Problem solved: I replaced "/app/lib/database.jar" with "/lib/database.jar"

How do I read a resource file from a Java jar file?

I'm trying to access an XML file within a jar file, from a separate jar that's running as a desktop application. I can get the URL to the file I need, but when I pass that to a FileReader (as a String) I get a FileNotFoundException saying "The file name, directory name, or volume label syntax is incorrect."
As a point of reference, I have no trouble reading image resources from the same jar, passing the URL to an ImageIcon constructor. This seems to indicate that the method I'm using to get the URL is correct.
URL url = getClass().getResource("/xxx/xxx/xxx/services.xml");
ServicesLoader jsl = new ServicesLoader( url.toString() );
Inside the ServicesLoader class I have
XMLReader xr = XMLReaderFactory.createXMLReader();
xr.setContentHandler( this );
xr.setErrorHandler( this );
xr.parse( new InputSource( new FileReader( filename )));
What's wrong with using this technique to read the XML file?

Looks like you want to use java.lang.Class.getResourceAsStream(String), see
https://docs.oracle.com/javase/8/docs/api/java/lang/Class.html#getResourceAsStream-java.lang.String-

You don't say if this is a desktop or web app.
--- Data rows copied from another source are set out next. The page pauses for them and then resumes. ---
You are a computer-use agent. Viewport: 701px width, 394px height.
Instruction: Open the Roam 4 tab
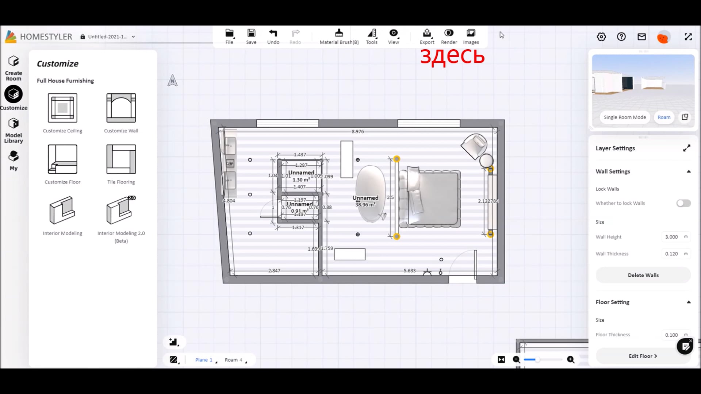233,359
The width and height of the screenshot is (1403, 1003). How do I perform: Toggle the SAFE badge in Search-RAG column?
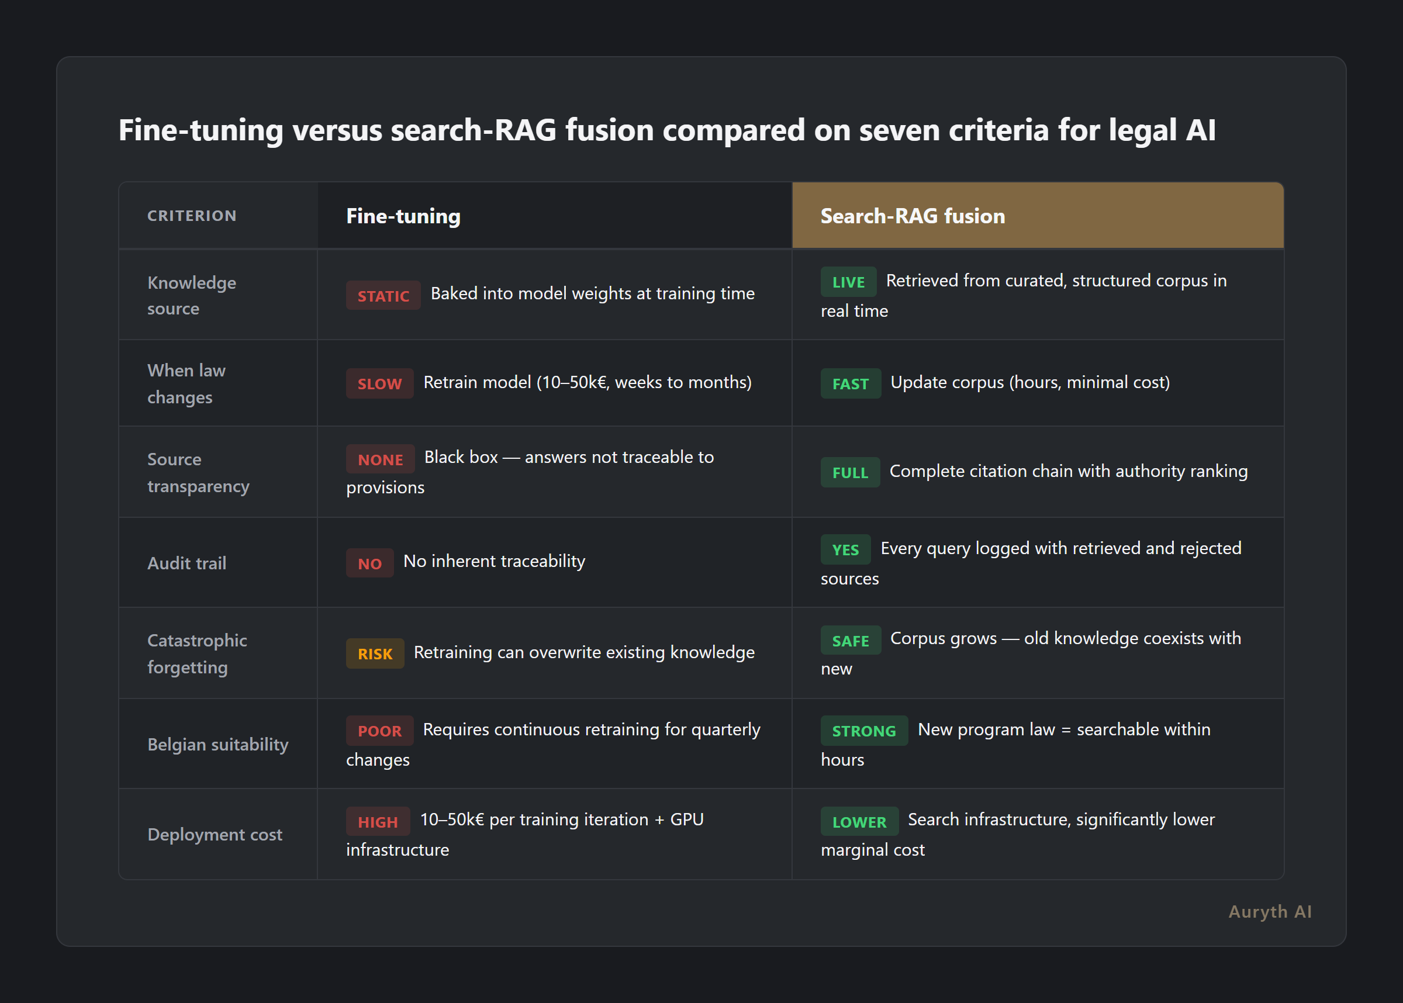click(850, 640)
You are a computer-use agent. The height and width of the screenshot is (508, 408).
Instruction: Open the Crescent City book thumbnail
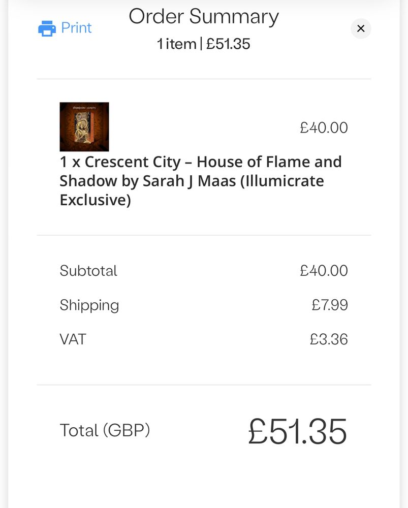click(x=84, y=126)
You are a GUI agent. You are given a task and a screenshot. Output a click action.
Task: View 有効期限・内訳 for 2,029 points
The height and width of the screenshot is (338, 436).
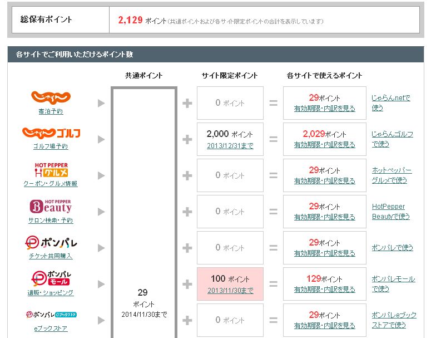(x=324, y=145)
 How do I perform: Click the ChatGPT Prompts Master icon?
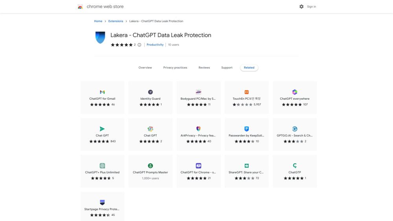150,166
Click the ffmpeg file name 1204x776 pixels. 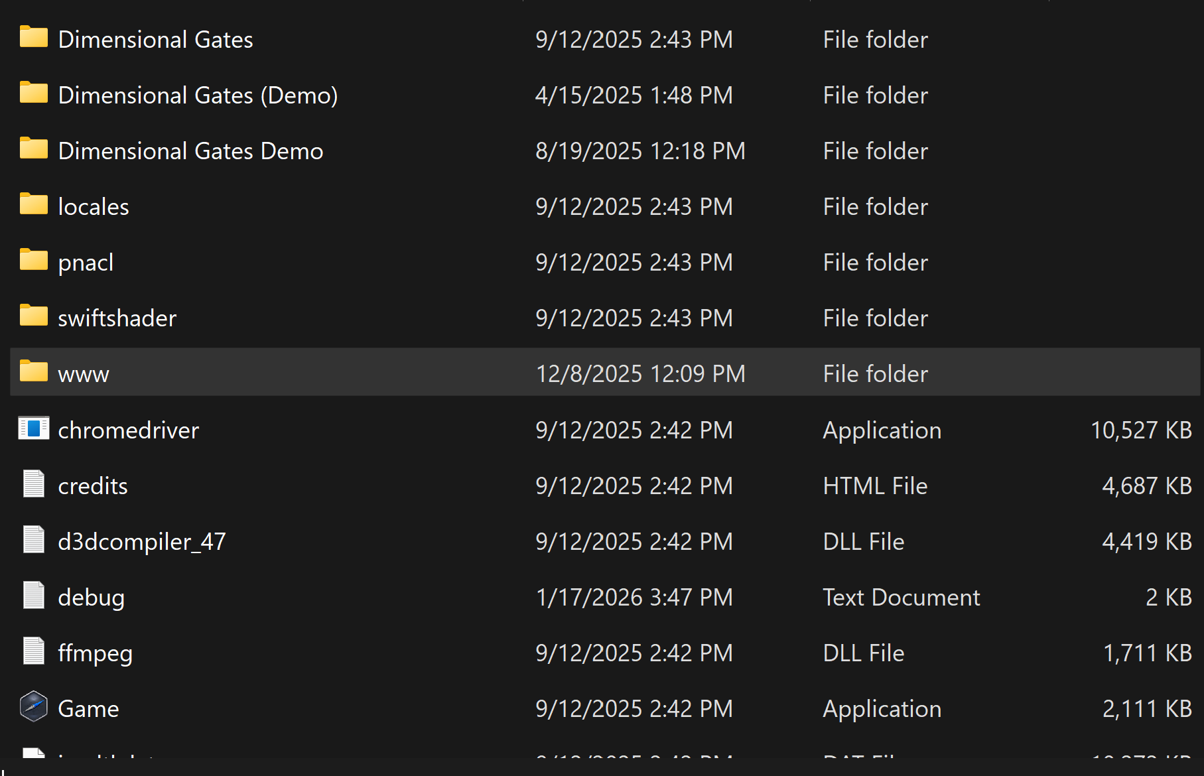(x=96, y=653)
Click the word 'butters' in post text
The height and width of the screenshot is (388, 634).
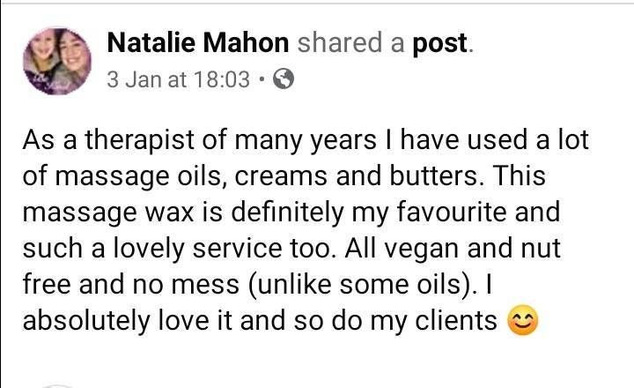point(433,175)
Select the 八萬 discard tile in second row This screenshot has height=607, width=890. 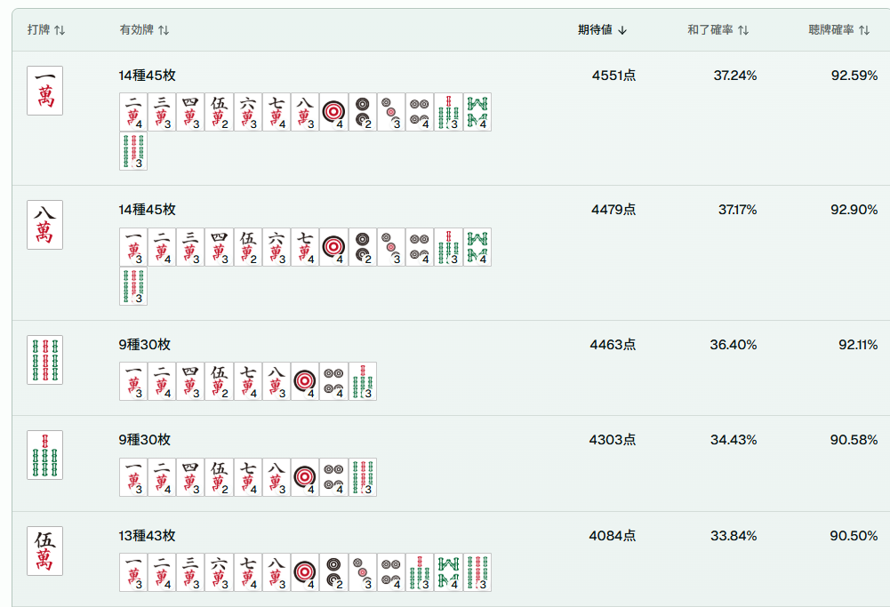tap(44, 225)
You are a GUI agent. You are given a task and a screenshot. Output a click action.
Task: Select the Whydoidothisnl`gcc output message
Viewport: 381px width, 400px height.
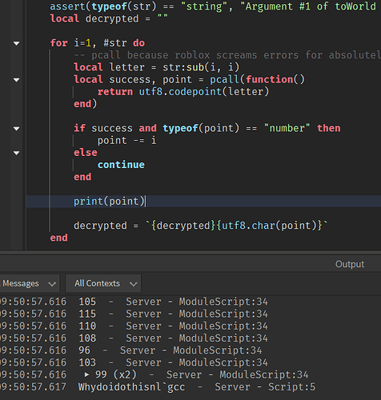coord(131,387)
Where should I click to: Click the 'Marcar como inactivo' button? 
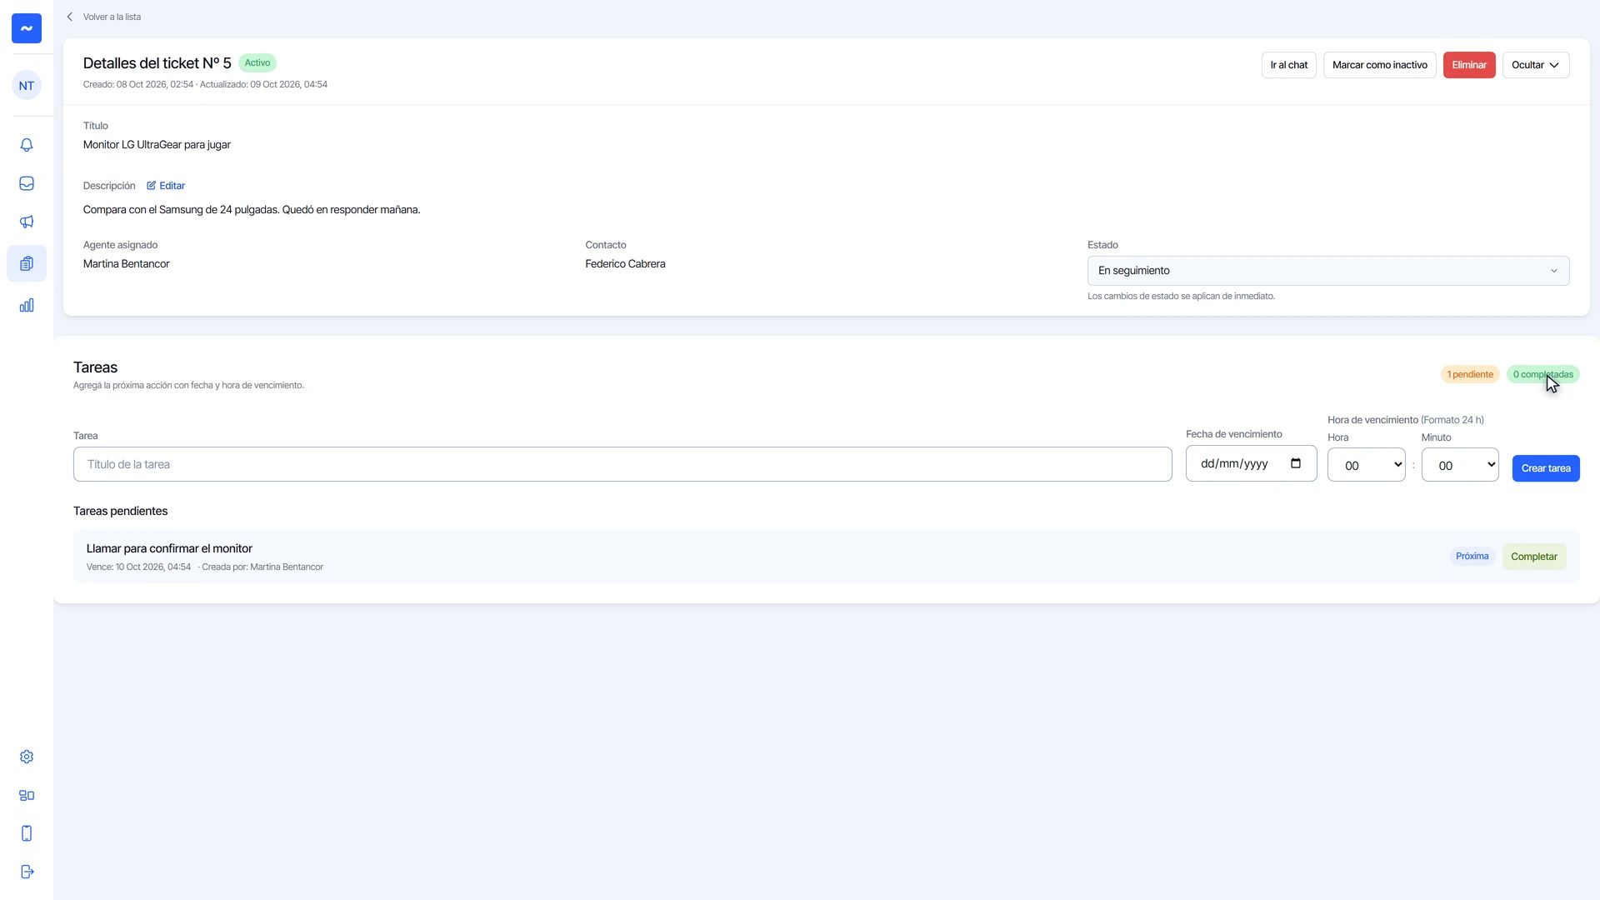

I would use the getResourceAsStream() method from an appropriate ClassLoader if it's a desktop or the Context if it's a web app.

It looks as if you are using the URL.toString result as the argument to the FileReader constructor. URL.toString is a bit broken, and instead you should generally use url.toURI().toString(). In any case, the string is not a file path.
Instead, you should either:
Pass the URL to ServicesLoader and let it call openStream or similar.
Use Class.getResourceAsStream and just pass the stream over, possibly inside an InputSource. (Remember to check for nulls as the API is a bit messy.)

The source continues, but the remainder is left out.